[YOUR TASK]
The records should be repeated word for word, pictures excluded.

**** RECORDS FOR THIS EXERCISE

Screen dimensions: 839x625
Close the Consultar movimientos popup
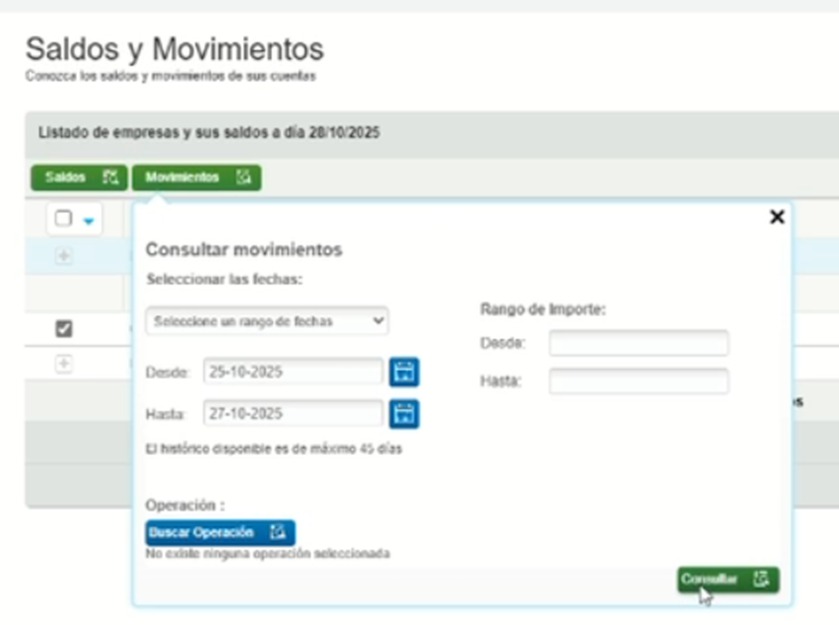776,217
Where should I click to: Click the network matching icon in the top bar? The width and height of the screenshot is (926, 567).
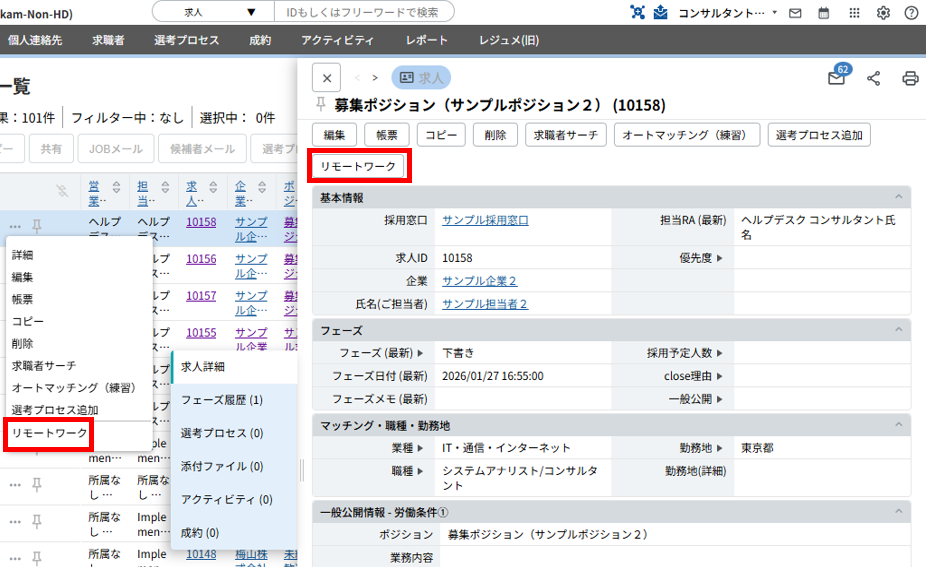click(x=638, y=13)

********

[WRITTEN SOLUTION]
Screen dimensions: 839x625
Close the Consultar movimientos popup
776,217
Where should I click to: Click the network matching icon in the top bar? The width and height of the screenshot is (926, 567).
click(x=638, y=13)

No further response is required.